The act of the law does injury to no one.
Explanation & Origin
An act of court prejudice no one. Latin maxims developed in the Medieval era in European countries that used Latin as their language for law and courts.
Legitimate action requires no qualification.
A general presumption that the bringing of a lawsuit by one party against another party does not harm that second party (other than a frivolous action). Therefore no one can be injured by any legal action.
In other words , the maxim means an act of law is hurtful to no one. An act of law should be limited in its operation so that it shall not work prejudice to the rights of any person.
Some laws that are for the public good may be detrimental to some person. However, for such detriments there are no available remedies. Law is equal to everyone and therefore, changes in law cannot be made for the interest of a minor group of people.
Where an authority given by the law has been abused , the law places the party so abusing it in the same situation as if he had , in the first instance , acted wholly without authority ; and this , it has been observed , is a just principle , founded on the maxim , that the law wrongs no man.
A tenant whose house is destroyed by fire or tempest, though he is not discharged from his tenancy to the injury of his landlord, yet, he is not bound to rebuild the house, to the injury of himself. Unless indeed there be a covenant or agreement on his part to repair and keep the premises in repair, in which case, if there be no exception in case of fire, tempest, and he will have to rebuild if the premises are destroyed by fire or other casualty. He must, however, continue to pay the rent, if a lessee, to the end of his term or, if a tenant from year to year, until he determine the tenancy by notice. Neither is the landlord bound to rebuild in case of fire, though he may have insured the premises, and received the money from the insurance office. Against all these inconveniences to the tenant, he must provide by special stipulation in the lease or agreement. In this case actus legis nemini facit injuriam is applicable.
K.Shajahan vs Subramani Gounder [(2008) 2 MLJ 717]
In this case it was held that the maxims actus legis nemini facit injuriam would connote and denote that no one could raise any objection or complaint that he has been wronged by any steps taken by the Court.

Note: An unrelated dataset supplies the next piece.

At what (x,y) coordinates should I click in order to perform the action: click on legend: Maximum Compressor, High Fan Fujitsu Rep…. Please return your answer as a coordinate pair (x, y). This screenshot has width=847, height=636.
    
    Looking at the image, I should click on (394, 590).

P.G.Pattabi vs Mythili [(2010  L.W 785)]
The court pronounced that the maxim actus legis nemini facit injuriam denote that no one could raise any objection or complain that he has been wronged by any steps legally taken by the Court.
The objections raised on the side of the revision petitioner would all virtually tantamount to finding fault with the Court in adhering to the procedures. In such a case, it has to be seen as to whether any substantial prejudice has been caused to the revision petitioner in the execution proceedings.
Baburao Ganpatro Tirmalle vs Bhimappa Venkappa Kandakur [ILR 1996 KAR 1565]
In this case the Court is bound to invoke the principle actus legis nemini facit injuriam and do Justice to the aggrieved. The Court has then to pass appropriate orders permitting the tenant to reconstruct the premises in terms of its earlier order passed and if feasible in accordance with the approved plan and only to the extent it need accommodate the tenant and not beyond that. The expenses incurred in this behalf has to be made good by the landlord.
C.Velu @ Venkatesalam vs S.Kandasamy Chettiar(Died) [REA.136 of 2004]
Actus legis nemini facit injuriam-the act of the law does injury to no one this maxim was applied in this case.